[Exercise goal] Pull out every line of the records that contains the word "column", and treat case as significant.

[Records for the exercise]
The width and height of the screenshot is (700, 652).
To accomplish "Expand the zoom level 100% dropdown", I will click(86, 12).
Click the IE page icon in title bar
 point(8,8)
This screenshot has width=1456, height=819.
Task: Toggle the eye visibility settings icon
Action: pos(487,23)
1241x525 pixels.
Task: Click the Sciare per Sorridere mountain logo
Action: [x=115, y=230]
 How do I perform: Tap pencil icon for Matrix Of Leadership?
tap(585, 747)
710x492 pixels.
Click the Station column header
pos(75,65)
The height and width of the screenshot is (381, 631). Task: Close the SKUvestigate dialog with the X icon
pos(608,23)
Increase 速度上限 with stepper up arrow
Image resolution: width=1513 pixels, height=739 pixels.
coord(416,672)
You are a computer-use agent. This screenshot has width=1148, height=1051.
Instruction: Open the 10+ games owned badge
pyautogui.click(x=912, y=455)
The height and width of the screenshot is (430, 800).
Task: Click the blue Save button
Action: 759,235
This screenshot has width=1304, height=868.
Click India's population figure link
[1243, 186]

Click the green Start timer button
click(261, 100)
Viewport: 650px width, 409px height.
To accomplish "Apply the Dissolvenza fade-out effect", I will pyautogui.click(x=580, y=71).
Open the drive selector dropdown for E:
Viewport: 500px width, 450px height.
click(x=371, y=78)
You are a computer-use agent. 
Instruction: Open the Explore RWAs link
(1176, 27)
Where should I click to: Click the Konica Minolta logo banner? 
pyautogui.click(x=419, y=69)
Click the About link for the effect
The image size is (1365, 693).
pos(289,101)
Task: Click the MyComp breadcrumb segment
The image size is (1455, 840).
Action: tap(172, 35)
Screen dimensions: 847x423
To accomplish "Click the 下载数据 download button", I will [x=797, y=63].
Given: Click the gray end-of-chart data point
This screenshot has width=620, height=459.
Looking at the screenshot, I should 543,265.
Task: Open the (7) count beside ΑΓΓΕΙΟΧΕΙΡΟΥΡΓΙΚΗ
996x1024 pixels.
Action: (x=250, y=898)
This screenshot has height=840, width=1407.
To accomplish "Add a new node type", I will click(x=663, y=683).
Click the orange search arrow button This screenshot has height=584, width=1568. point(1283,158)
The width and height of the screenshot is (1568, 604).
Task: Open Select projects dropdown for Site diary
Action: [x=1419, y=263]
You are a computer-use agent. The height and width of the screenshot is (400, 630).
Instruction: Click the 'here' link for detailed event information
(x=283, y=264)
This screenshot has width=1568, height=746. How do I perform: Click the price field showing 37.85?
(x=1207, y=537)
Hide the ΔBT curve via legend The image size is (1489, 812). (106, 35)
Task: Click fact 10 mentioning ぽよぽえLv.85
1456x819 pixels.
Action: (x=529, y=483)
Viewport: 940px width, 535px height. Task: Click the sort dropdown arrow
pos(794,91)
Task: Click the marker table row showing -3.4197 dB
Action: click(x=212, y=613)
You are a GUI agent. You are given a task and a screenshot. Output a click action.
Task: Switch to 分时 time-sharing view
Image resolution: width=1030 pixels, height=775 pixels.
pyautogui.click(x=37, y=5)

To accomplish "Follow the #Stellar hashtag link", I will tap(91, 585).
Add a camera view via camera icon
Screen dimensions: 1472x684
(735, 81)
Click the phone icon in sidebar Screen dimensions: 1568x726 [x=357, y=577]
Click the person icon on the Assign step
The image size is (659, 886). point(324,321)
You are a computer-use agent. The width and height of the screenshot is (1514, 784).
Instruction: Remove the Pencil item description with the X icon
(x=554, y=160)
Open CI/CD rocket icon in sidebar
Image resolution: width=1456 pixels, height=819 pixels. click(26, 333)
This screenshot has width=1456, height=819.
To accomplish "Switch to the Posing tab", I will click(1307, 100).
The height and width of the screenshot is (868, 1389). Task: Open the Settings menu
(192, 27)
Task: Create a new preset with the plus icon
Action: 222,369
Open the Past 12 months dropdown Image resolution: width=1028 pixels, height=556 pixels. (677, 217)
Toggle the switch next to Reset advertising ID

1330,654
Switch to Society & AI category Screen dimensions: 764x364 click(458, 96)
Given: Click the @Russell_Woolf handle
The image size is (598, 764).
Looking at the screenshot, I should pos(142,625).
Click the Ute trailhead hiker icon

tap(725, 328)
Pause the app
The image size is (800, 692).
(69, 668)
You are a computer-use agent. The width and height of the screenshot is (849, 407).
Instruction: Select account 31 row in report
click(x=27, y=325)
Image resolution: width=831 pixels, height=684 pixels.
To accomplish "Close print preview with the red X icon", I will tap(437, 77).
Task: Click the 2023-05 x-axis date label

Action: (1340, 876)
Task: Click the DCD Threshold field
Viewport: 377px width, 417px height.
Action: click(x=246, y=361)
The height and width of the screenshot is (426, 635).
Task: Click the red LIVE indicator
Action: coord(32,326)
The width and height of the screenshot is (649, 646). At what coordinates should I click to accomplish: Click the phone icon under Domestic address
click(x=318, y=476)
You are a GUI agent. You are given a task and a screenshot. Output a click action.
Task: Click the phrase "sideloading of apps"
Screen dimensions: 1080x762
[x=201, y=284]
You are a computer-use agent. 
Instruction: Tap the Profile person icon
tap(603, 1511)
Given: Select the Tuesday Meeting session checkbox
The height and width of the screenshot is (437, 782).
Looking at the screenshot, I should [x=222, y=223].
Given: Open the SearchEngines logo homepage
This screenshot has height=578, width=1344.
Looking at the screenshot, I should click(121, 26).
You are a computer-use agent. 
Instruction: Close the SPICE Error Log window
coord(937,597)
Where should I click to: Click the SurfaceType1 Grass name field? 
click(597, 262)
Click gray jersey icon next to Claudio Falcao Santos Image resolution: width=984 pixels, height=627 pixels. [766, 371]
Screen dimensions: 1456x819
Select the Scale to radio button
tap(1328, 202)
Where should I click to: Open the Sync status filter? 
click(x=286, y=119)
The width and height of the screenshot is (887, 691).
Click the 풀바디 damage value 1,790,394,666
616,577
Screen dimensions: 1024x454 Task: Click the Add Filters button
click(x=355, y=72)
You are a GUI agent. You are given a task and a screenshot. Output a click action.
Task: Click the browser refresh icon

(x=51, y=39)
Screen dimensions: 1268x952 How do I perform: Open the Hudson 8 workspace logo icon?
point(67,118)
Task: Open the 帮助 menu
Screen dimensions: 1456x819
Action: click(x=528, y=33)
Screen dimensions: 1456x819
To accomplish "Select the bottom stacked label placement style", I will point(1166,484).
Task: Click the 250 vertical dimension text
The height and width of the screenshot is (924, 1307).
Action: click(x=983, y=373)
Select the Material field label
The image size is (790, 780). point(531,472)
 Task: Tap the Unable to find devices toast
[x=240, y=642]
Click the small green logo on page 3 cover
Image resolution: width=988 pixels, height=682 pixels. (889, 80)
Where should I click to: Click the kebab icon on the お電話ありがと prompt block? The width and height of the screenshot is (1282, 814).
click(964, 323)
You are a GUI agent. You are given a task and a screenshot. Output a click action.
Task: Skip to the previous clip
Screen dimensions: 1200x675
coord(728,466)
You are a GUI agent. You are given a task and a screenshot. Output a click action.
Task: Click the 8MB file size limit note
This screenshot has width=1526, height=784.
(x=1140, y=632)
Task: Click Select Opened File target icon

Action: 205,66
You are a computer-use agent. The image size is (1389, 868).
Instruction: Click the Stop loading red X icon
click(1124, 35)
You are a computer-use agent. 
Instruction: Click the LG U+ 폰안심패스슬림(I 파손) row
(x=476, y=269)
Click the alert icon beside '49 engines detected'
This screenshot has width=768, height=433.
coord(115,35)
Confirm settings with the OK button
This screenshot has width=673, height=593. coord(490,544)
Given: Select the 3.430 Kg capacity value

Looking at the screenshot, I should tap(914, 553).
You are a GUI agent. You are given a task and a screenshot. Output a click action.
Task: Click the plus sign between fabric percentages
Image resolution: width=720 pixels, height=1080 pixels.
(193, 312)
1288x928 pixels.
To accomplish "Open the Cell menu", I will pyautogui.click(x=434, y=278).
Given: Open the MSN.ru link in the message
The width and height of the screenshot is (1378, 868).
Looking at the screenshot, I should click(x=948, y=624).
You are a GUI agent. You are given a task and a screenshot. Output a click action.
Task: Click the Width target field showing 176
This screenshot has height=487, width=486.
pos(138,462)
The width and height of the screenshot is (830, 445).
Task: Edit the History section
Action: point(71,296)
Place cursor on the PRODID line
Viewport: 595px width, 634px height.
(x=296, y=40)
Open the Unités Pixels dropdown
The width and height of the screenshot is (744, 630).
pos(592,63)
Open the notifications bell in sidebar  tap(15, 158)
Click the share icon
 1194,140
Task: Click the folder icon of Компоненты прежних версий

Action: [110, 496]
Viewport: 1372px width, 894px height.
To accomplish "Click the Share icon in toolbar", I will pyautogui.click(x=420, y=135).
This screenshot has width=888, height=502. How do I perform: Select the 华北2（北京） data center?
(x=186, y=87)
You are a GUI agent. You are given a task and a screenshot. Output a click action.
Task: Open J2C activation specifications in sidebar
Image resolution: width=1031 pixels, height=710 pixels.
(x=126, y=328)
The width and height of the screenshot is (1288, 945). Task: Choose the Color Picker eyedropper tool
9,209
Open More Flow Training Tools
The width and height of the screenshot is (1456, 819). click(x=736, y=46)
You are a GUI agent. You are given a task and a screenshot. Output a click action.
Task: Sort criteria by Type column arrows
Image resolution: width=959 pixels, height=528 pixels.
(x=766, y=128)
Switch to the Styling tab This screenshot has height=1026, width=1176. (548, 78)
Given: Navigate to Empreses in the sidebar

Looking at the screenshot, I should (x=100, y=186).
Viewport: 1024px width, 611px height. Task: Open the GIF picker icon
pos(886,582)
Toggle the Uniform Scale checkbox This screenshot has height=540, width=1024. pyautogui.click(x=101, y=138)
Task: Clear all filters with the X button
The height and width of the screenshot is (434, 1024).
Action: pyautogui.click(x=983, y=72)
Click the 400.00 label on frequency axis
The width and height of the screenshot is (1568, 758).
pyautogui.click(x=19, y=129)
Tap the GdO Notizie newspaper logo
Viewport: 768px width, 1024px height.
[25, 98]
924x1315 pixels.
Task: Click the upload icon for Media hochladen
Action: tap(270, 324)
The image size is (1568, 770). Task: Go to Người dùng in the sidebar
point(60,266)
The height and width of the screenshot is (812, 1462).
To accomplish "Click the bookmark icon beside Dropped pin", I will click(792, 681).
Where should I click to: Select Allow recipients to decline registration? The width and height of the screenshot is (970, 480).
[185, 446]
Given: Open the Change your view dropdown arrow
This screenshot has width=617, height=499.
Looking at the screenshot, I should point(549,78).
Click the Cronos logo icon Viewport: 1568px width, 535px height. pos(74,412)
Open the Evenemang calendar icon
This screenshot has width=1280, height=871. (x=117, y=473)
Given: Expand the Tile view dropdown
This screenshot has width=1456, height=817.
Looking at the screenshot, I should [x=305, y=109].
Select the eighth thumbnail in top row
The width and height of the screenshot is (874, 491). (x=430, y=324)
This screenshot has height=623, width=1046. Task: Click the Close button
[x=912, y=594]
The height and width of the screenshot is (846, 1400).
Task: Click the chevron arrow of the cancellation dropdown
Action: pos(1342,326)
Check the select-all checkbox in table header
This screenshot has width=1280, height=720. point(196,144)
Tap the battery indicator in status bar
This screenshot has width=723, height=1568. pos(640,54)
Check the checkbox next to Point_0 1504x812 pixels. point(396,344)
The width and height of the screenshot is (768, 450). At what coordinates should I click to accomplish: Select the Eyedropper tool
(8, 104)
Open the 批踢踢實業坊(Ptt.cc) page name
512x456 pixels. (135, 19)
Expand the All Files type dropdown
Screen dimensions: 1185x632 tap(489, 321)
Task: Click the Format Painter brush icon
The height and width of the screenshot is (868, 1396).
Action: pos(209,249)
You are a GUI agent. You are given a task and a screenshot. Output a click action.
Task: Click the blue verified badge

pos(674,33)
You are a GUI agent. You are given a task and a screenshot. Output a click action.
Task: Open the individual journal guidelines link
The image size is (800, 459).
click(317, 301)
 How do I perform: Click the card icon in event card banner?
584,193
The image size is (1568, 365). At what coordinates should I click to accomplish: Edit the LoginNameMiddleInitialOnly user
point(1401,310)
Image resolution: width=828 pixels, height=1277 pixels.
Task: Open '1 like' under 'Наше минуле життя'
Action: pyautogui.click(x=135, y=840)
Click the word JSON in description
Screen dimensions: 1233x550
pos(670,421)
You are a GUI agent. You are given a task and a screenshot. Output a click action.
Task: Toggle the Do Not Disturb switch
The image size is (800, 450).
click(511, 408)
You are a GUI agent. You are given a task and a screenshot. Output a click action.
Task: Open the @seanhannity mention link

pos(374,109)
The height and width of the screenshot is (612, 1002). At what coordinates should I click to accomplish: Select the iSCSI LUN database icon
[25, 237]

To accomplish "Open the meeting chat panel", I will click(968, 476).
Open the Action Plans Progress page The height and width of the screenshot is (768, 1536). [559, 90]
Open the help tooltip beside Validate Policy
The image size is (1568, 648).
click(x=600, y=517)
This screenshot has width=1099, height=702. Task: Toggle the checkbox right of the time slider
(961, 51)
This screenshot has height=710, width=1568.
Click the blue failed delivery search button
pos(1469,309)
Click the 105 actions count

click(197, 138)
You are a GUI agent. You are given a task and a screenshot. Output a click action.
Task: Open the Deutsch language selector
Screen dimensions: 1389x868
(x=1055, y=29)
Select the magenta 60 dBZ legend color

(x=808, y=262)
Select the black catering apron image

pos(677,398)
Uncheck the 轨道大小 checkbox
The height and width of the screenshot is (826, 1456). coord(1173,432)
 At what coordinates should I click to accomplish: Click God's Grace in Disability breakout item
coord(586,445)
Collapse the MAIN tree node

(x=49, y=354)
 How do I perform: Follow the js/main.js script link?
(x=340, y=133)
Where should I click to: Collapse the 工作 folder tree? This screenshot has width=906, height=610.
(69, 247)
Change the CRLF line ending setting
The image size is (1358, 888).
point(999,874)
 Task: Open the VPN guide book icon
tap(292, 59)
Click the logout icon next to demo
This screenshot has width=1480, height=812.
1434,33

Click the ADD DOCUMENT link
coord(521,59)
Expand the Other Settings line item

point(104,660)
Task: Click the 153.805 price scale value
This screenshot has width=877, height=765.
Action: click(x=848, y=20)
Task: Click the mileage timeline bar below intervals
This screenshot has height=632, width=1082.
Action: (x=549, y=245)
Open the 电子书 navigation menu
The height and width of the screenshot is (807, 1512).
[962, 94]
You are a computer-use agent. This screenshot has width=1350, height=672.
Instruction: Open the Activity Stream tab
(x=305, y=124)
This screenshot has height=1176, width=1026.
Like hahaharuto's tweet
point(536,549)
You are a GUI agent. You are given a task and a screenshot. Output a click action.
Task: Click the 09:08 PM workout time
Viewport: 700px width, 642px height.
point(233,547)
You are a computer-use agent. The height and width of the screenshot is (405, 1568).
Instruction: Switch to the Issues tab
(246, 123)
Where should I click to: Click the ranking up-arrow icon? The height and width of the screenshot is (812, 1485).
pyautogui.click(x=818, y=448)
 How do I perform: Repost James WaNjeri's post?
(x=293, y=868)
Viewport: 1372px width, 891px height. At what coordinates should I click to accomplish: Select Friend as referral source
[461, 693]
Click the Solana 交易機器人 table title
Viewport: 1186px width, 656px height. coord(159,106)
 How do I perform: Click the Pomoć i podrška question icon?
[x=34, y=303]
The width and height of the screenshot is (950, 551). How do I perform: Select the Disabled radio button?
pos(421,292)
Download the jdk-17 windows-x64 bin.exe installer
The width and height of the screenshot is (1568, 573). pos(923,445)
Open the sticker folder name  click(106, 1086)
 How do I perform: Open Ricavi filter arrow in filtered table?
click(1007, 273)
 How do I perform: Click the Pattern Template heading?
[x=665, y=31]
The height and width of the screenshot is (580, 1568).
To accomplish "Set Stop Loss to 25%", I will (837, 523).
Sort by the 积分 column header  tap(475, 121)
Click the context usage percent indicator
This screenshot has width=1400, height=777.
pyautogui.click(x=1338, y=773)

[Solution to this problem]
Click the Station column header
Task: Sort criteria by Type column arrows
Sort by the 积分 column header  tap(475, 121)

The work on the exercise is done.